== Travail à faire ==
**A)** Relevez, dans l'extrait du document, toutes les personnes désignées par un nom propre.
**B)** D'après l'extrait du document, pourquoi Reinach veut-il faire introduire dans la loi le délit de castration ?

-------- Extrait du document --------

Joseph, lui, bien que de même origine, arbore volontiers le style parisien. Je l’ai entendu prononcer cette phrase monumentale dans sa bouche adipeuse et violette : « Nous autres, Parisiens endurcis… » C’était à table, en 1894, avenue de l’Alma, dans le petit hôtel de la marquise d’Anglesey. Charles Dilke, politicien anglais à tête de financier louche, dînait aussi ce soir-là et Reinach désirait l’épater. Je venais de publier les Morticoles, qui faisaient un certain bruit. Après le morne repas, qu’attristaient encore les aboiements de l’israélite sans vergogne, celui-ci me prit à part et me dit : « Jeune homme, vous êtes un satiriste. C’est fort bien. Mais il est encore mieux d’être un réformateur social. Je suis un réformateur social. Je compte faire introduire dans la loi le délit de castration, qui permettra de sévir contre les chirurgiens malhonnêtes. Vous voyez que nous sommes du même avis. »

-------- Extrait de données --------

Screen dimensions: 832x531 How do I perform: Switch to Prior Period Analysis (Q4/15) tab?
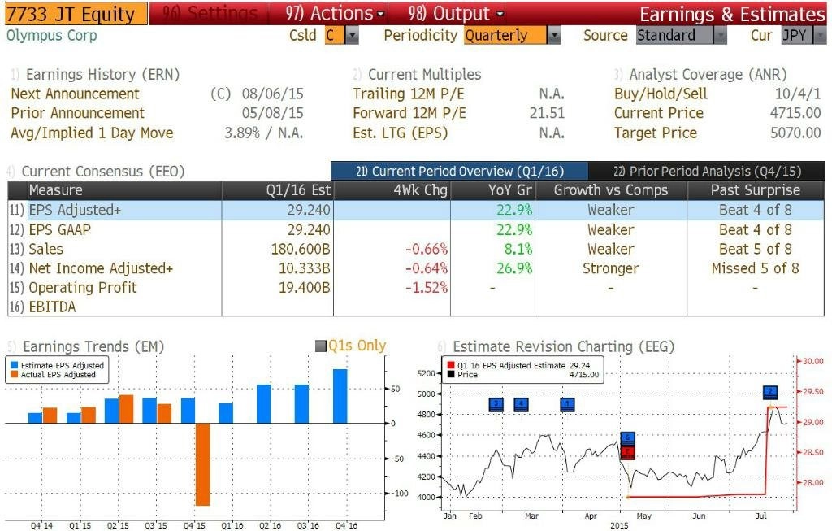click(x=707, y=171)
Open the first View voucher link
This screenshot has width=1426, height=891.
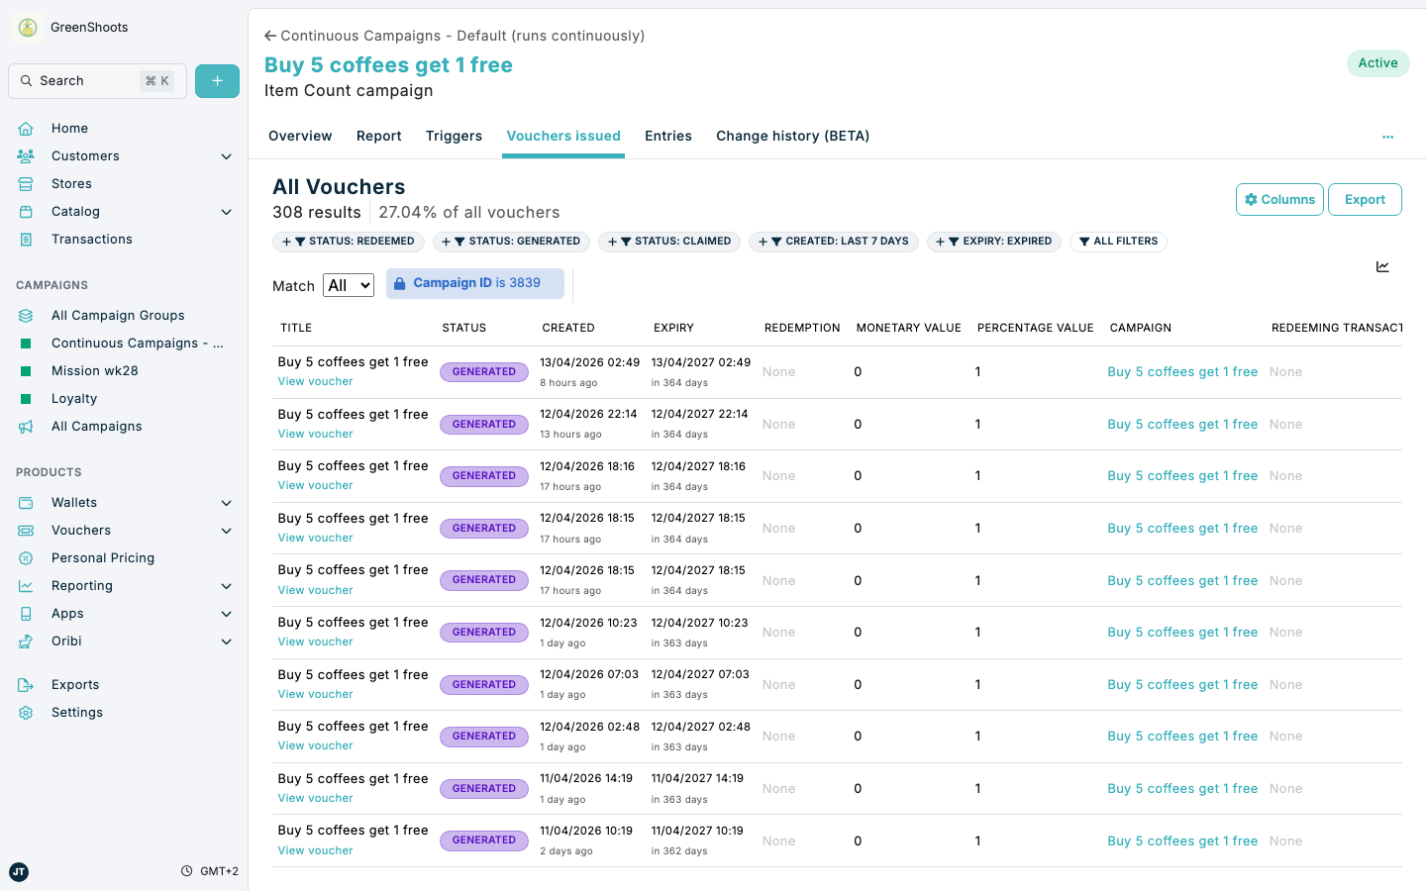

--------

== Corrigés détaillés ==
**A)** Joseph Reinach (nommé d'abord « Joseph », puis « Reinach »), Charles Dilke, la marquise d'Anglesey.

**B)** Il veut introduire ce délit parce qu'il permettra, selon lui, de sévir contre les chirurgiens malhonnêtes.